Bottomley was sorry to report that the proposed “Pre-BootLoader wouldn’t work in its current form with Gummiboot.” Gummiboot is a small and simple bootloader that’s designed to take “advantage of all the services available in the UEFI platform instead of being the massive link loader that things like grub,” the popular multi-boot loader.
“Unfortunately this means that it boots kernels using BootServices->LoadImage(),” Bottomley explained, “which means that the kernel to be booted is run through the UEFI platform secure boot checks. Originally Pre-BootLoader, like shim, was written to use PE/Coff [Portable Executable and Common Object File Format] link loading to defeat the secure boot checks. Unfortunately, this means that something run by the Pre-BootLoader must also use link loading to defeat the secure boot checks on anything it wants to load and thus, Gummiboot, which is deliberately not a link loader, won’t work under this scheme.”
To get it to work, Bottomley had re-architect and re-write the bootloader. “The problem has now gone from being how do we create a Microsoft signed link loader that obeys their policies to how do we enable all children of the bootloader to use BootServices->LoadImage() in a way that obeys their policies. Fortunately, there is a way to intercept the UEFI platform signing infrastructure by installing your own security architecture protocol.”

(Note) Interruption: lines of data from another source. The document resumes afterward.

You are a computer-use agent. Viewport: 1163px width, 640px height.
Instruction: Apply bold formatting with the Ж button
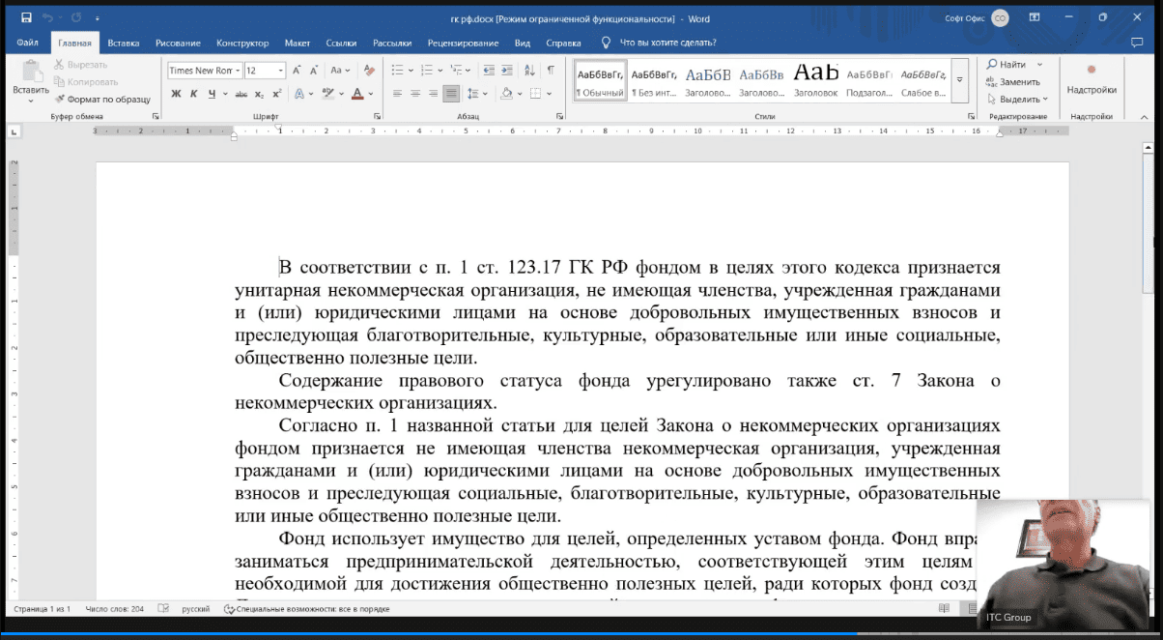coord(176,94)
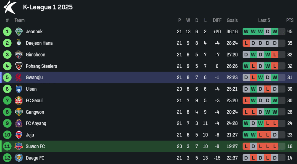
Task: Sort table by DIFF column header
Action: (217, 20)
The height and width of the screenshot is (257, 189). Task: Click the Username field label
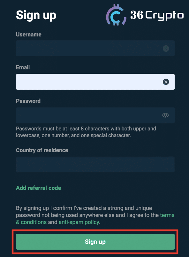point(29,35)
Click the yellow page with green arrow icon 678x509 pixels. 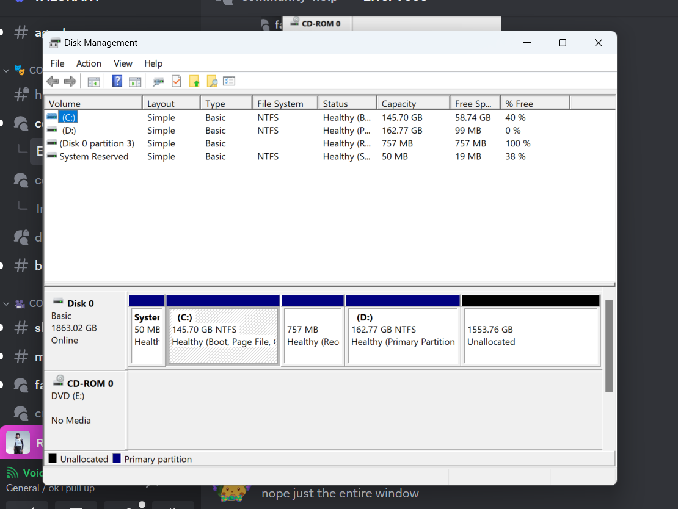tap(194, 81)
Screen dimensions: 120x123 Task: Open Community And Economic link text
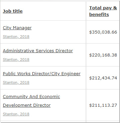pos(31,97)
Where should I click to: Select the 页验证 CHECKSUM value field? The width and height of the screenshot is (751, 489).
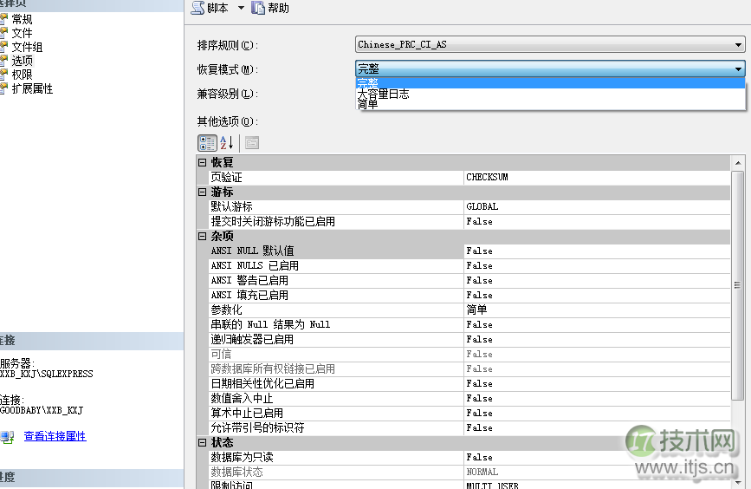point(598,177)
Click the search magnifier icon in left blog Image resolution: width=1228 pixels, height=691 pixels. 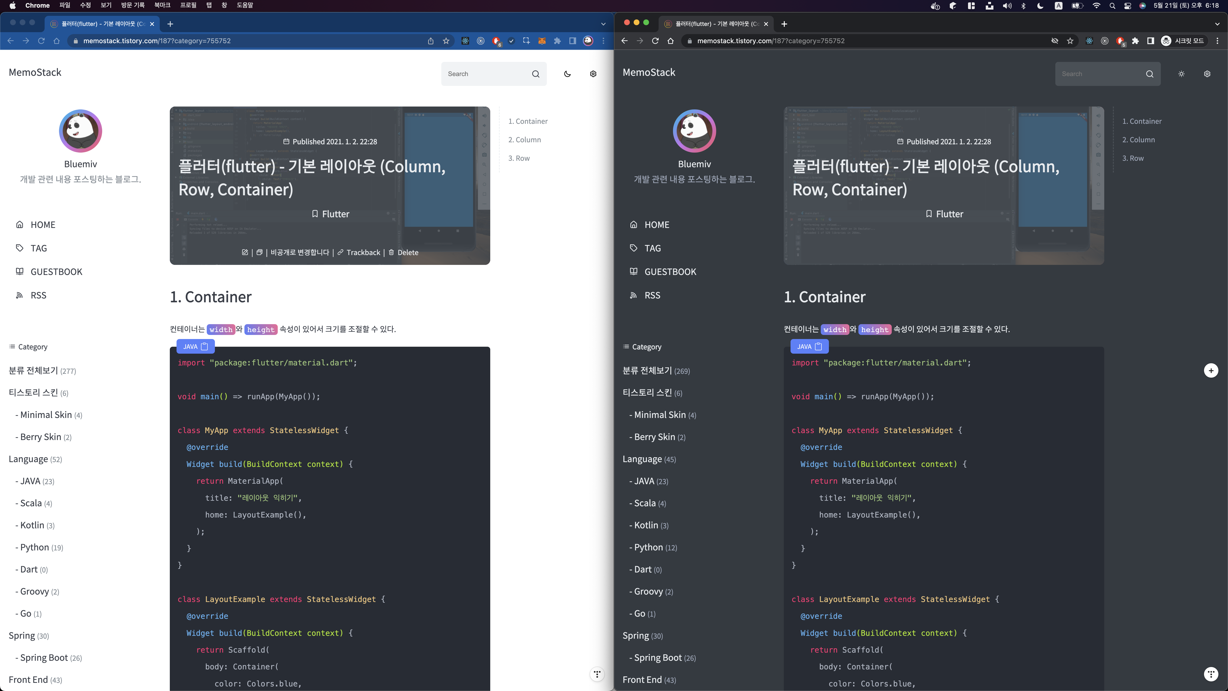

“Unfortunately,” Bottomley continued, “the PI [Platform Initialization] Spec isn’t actually part of the UEFI specification, but fortunately it is implemented by every Windows 8 system that I can find. The new architecture now Intercepts this protocol and adds its own security check. However, there’s a second problem: While we’re in the security architecture protocol callback, we don’t necessarily own the screen of the UEFI system, making it completely impossible to do a present user test for authorizing the running of the binary. Fortunately, there does exist a non-interactive way of doing this and that’s the SUSE MOK [machine owner key] mechanism (https://www.suse.com/blogs/uefi-secure-boot-details/). Thus, the Linux Foundation Pre-BootLoader has now evolved to use the standard MOK variables to store hashes of authorized binaries.”
So, the bottom line is that you can now use the “pre-BootLoader with Gummiboot. To boot, you have to add two hashes: one for Gummiboot itself and one for the kernel you’re booting, but actually this is a good thing because now you have a single security policy controlling all of your boot sequence. Gummiboot itself has also been patched to recognize a failure due to secure boot and pop up a helpful message telling you which hash to enroll.”
The Linux Foundation final fix is still a few weeks away. At the linux.conf.au conference in Canberra, Australia, Bottomley said, in his presentation UEFI Secure Boot: Where we stand (PDF Link) that the Foundation submitted the fixed bootloader to Microsoft on January 21. Under Windows 8 Secure Boot, all PCs, no matter what operating system they actually run, must include several Microsoft-owned keys. Bottomley expects Microsoft to sign the Linux Foundation’s bootloader with the appropriate keys within the next few days.
When you put it all together, it’s clear that Linux has been making progress in working with Windows 8 PCs equipped with UEFI Secure Boot. That said, it’s also clear that getting Linux to install and boot on a Windows 8 PC is still a major nuisance.